Madrid 98, good luck to hold out till dh comes home! I'm doing the opposite -- trying to ensure that I ovulate before I have to leave to make sure we get some time together so we don't have to dtd on the way to the airport!!
 
Madrid -
yes, it seemed like the tea generally increased ovulation (in both ovaries) and ovulation pain. I ovulated twice with it - once earlier than usual and once later (which is when we caught the egg). So still good chances of this being your lucky month!
 
Dusty, lots of hugs as always. I hope the dr said it's okay to go ahead and start trying if that's what you want to do. :hugs

Thank you so much for thinking of me.:hugs:

Basically, I was supposed to wait for AF once, then I'd be allowed to start over again. Thing is, however, I still have pregnancy hormones in me, so the doc advised me to wait another cycle before I start the clomid again. I'm cd 7 today, so quite a few days before I can start over again.

Stuckinoki - I'm very very sorry you have to go through all this. That one miscarriage really knocked me down in a way I never would have expected it to be like. And I am still having a tough time, I must say. I don't even want to imagine how 6 miscarriages must feel!:hugs: No one deserves that.:cry: It's okay to take time off and cry. But don't forget, it's also okay to come here and cry. I really hope and pray that very soon, you will get a sticky bean.

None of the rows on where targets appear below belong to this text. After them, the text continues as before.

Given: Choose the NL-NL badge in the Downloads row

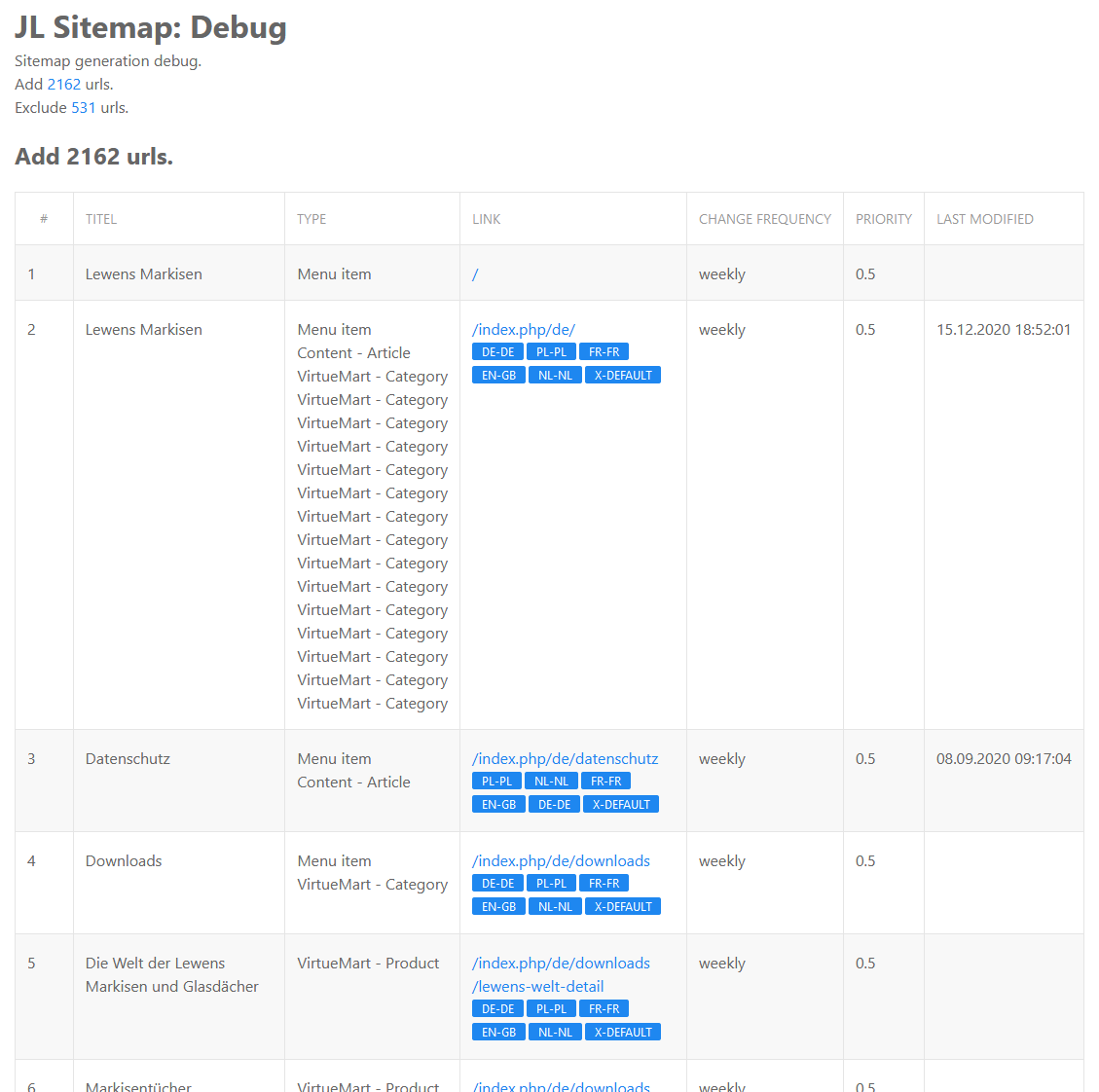Looking at the screenshot, I should tap(555, 907).
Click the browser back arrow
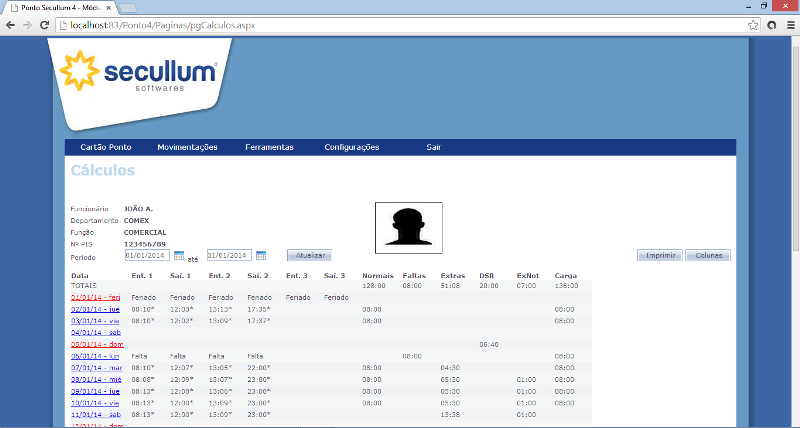 point(9,24)
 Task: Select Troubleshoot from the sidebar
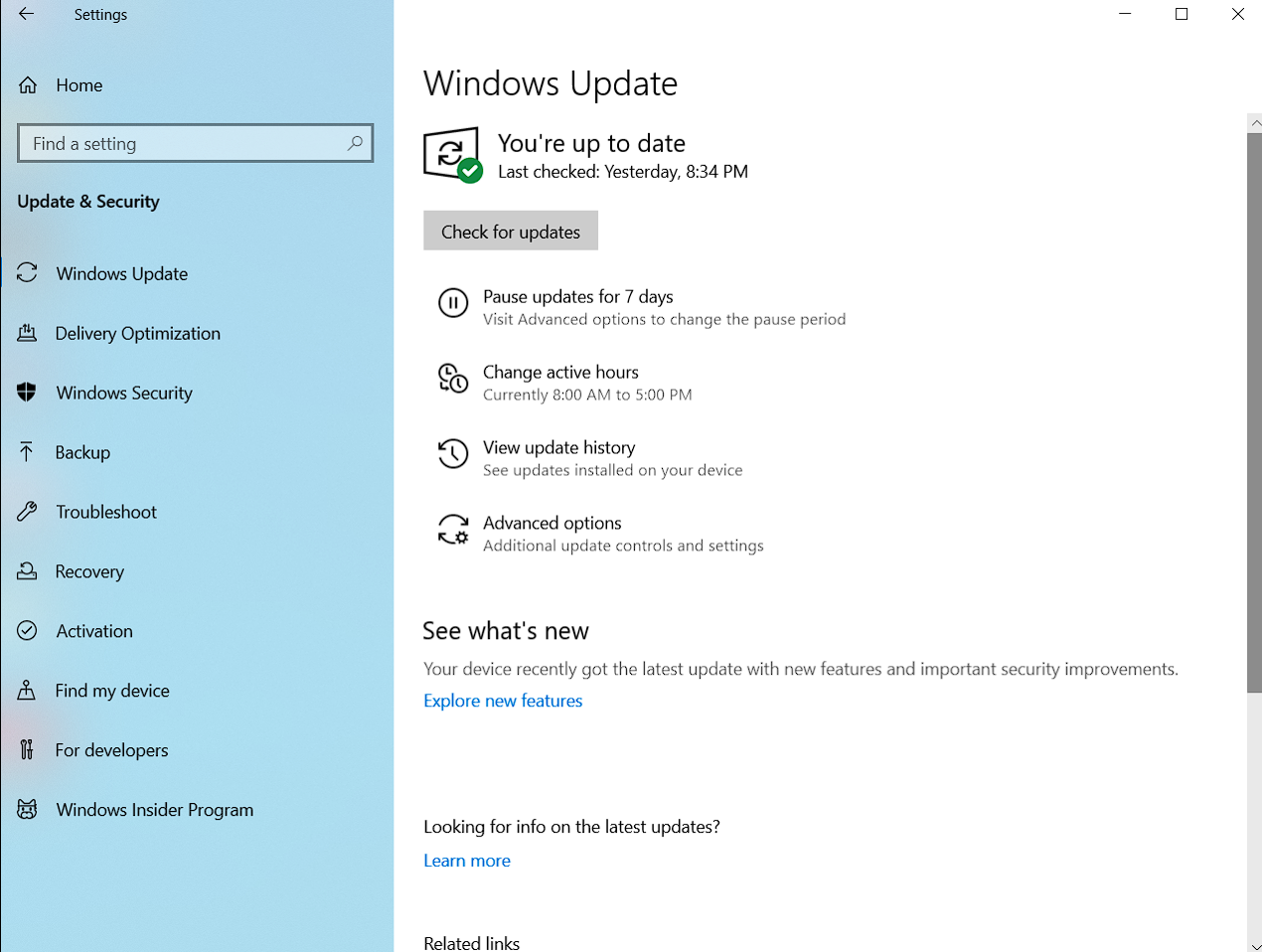pyautogui.click(x=105, y=512)
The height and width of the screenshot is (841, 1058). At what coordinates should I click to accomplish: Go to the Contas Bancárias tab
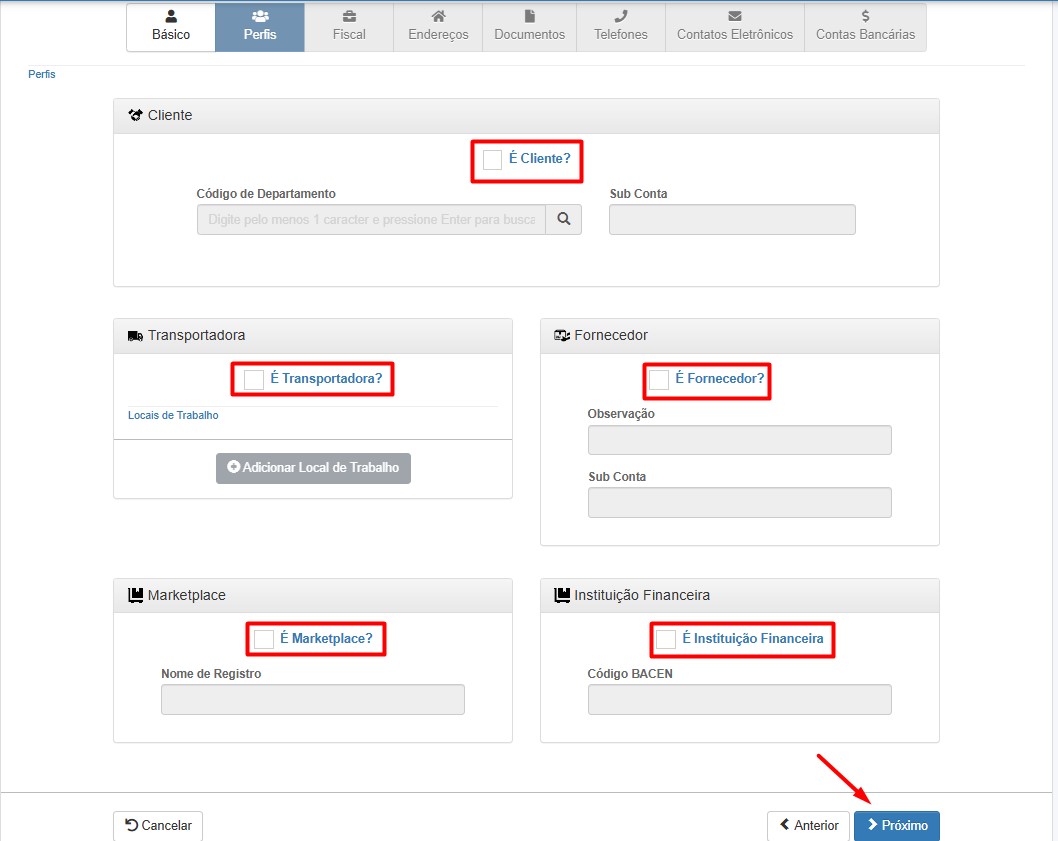[x=865, y=27]
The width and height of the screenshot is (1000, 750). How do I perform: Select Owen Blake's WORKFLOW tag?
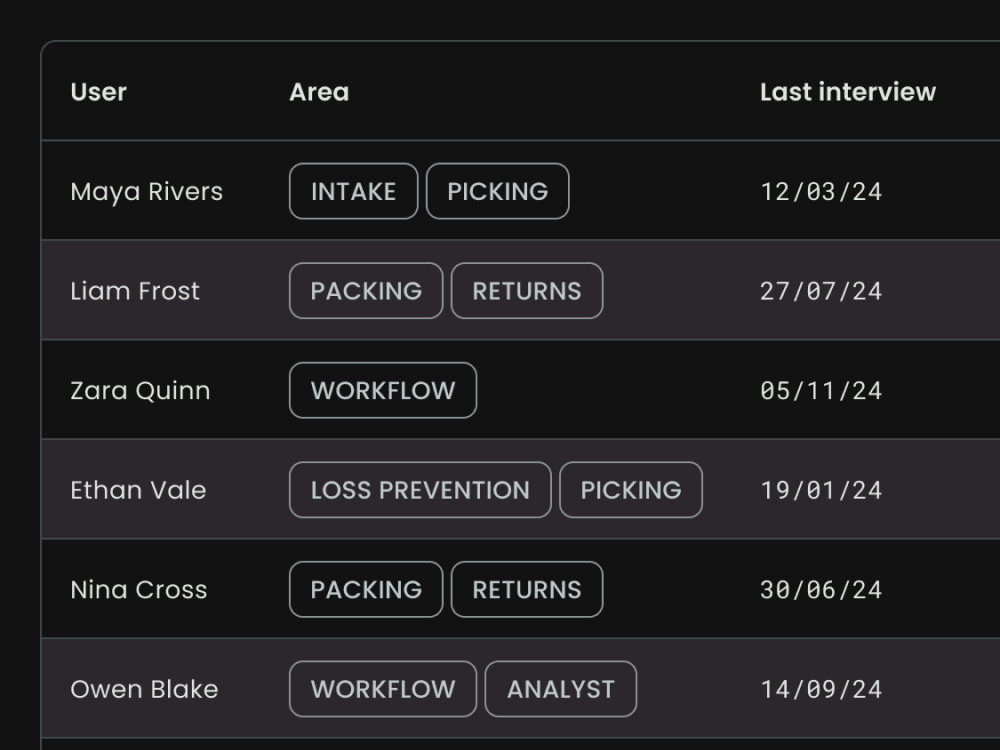coord(383,689)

Good luck everyone, and welcome expatttc:flower:

PS: I can't order the wonder tea, unfortunately, but I do take supplements and stuff, hoping that'll be okay and not counteract with the clomid:)
 
Sooo I took the ticker down just until I confirm at the doctor. I dont know I just want to be sure.
 
The line is still faint. But I dont think I poas long enough
 
Well I tested today and the line is still faint. I dont think that i poas long enough neither. But even if i didnt i would think that it would atleast be a little bit darker. I dont know, Im starting to think maybe it was a evap or just a faulty test :shrug:
 
Have you been to the doctors to get a test from them? I guess it's normal to be faint as you are quite early still. Mine weren't very dark straight away either.

X
 
I have to wait until DH's next paycheck which is next month on the 4th. Im thinking it was an evap :cry: Took a test not too long ago and i only see one line oh well i guess back to awaiting AF.
 
Well i put the info in the pregnancy tests forum and everyone is saying that Saturday's test is a definate bfp and i shouldnt worry if i get a negative because its early in the pregnancy and just wait out because my levels could just be increasing slowly or im still early in the pregnancy. So my mind is put to ease because EVERYONE is saying the first test is positive. So i can be either 4+4 or 5+4 today.